It's a pretty darn lucky accident, since the laws of nature are of splendid precision to give rise to lifeforms. The conditions are exactly right for carbon-based life to emmerge, almost as if this was what the Universe was encoded to produce.

Ohhh what a lie!!!!

As I said, if that was lucky, what about everything after that - you just pretend that The Ordovician-Silurian mass extinction, The Late Devonian mass extinction, The Permian–Triassic extinction event and the KT event were then followed by the Toba Eruption which left a mere 2,000 people on the planet were not "luck"?

How do you classify that "luck"? 

If the Universe is "Fine tuned" for life, how can you possible state that you can openly categorise every form of life possible? (Victor Stenger's Argument whom you posted from this week as well) Even in this Universe, silicone, organoboron even Arsenic is utilized by some organisms now, showing us the diversity of life can be further ranging than we realise, even water in not a given, Carl Sagan postulated hydrocarbons, hydrofluoric acid, and ammonia as possible alternatives to water.

And what is your proof that the Universe is fine tuned for "us" Do you assume no other species do, or even "can" exist?

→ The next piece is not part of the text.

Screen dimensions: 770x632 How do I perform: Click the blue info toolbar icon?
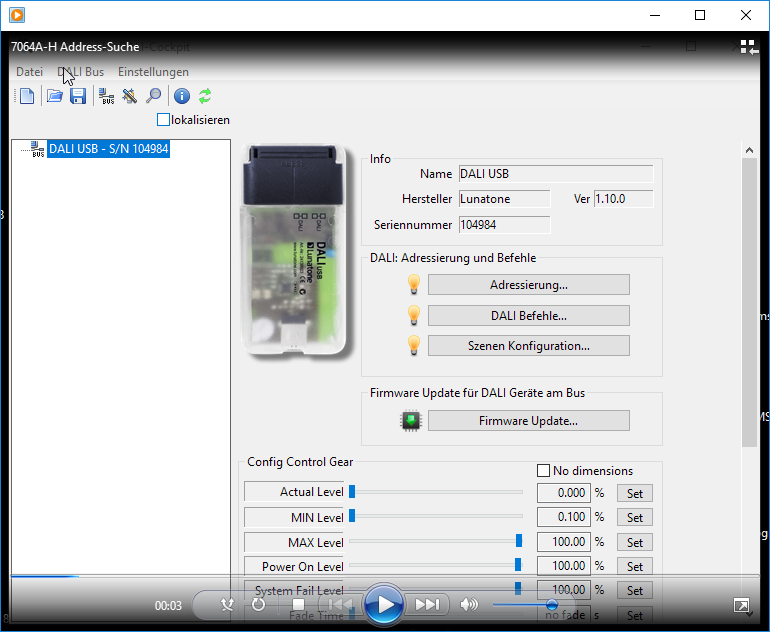pos(181,96)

And why are "we" so important? Is that why you come to the conclusion of ID? You think this Universe was just made for the humans on this planet? Because if you do, that is preposterous. 

 

Sean Carroll refuted William Lane Craig's Fine Tuning argument (You never watched it did you?) with these 5 pertinent points:

  1. We don’t really know that the universe is tuned specifically for life, since we don’t know the conditions under which life is possible.
  2. Fine-tuning for life would only potentially be relevant if we already accepted naturalism; God could create life under arbitrary physical conditions.
  3. Apparent fine-tunings may be explained by dynamical mechanisms or improved notions of probability.
  4. The multiverse is a perfectly viable naturalistic explanation.
  5. If God had finely-tuned the universe for life, it would look very different indeed. [Carroll considers this his most important point. Here he goes into not only the cosmos, but the nature of human culture which, Carroll avers, comports much better with naturalism than with theism.]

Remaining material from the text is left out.